Task data:
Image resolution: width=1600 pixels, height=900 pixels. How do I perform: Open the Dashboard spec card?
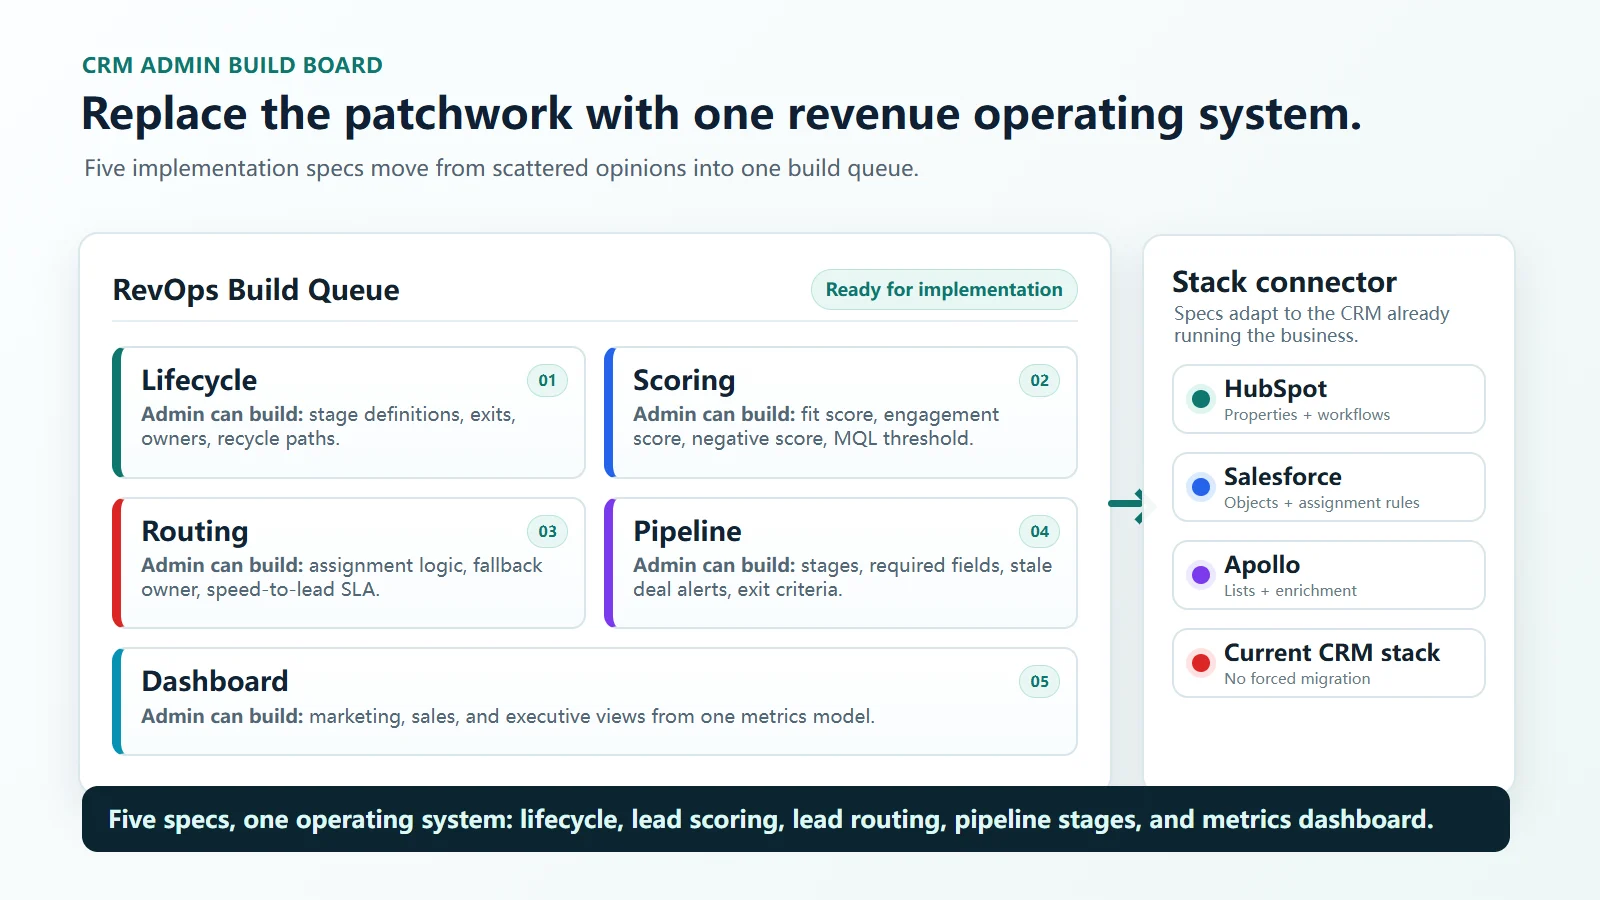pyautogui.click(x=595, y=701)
...
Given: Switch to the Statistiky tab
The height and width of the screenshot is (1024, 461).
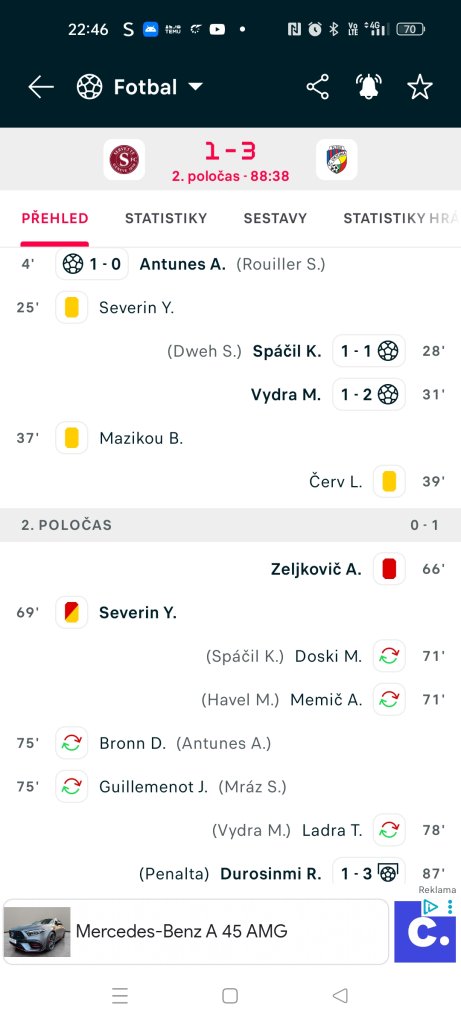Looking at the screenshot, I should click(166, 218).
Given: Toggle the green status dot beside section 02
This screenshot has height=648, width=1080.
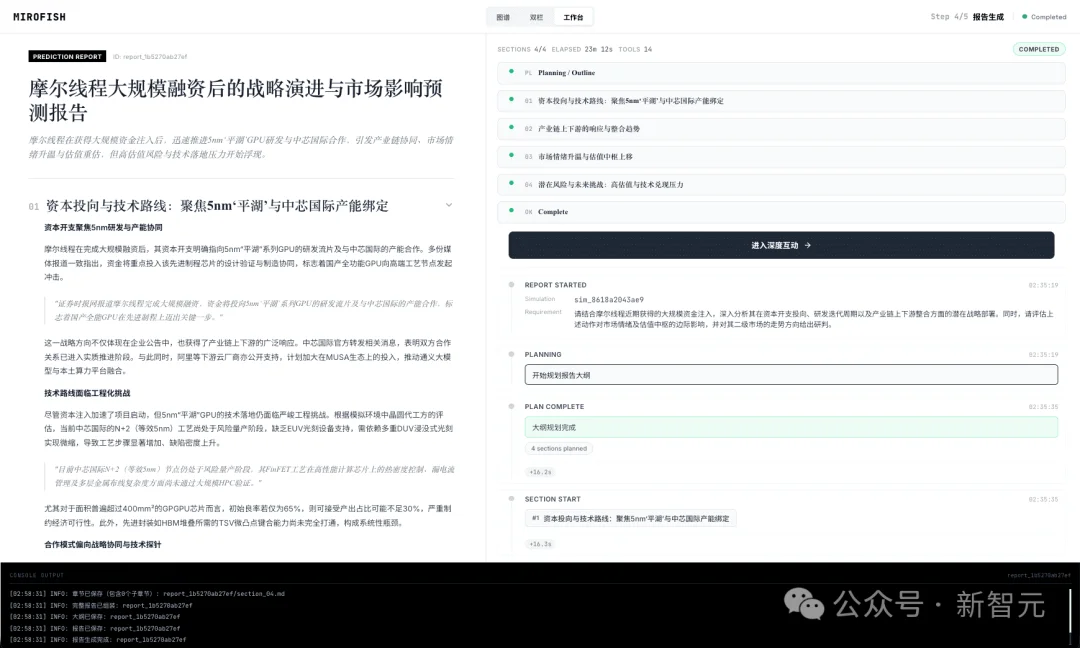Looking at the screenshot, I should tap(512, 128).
---
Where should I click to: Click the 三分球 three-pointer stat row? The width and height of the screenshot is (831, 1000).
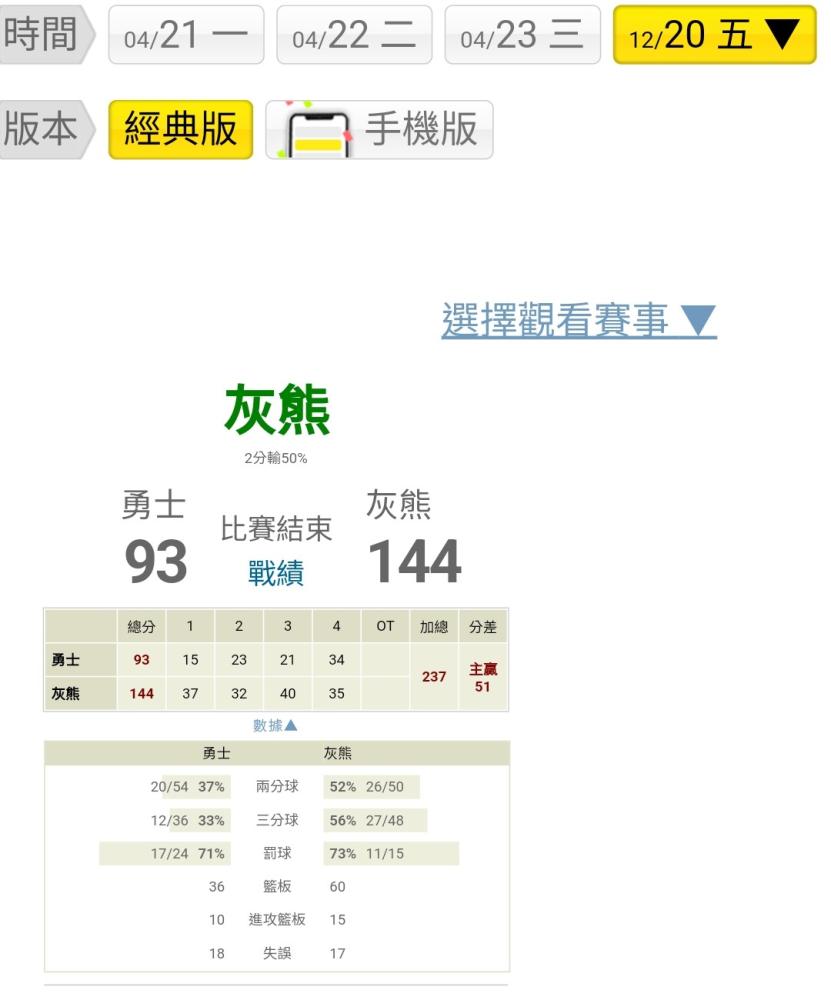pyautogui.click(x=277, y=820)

Required action:
Above are records; count the lines among them that include the word "Given", and give only the number.

Exercise answer:
2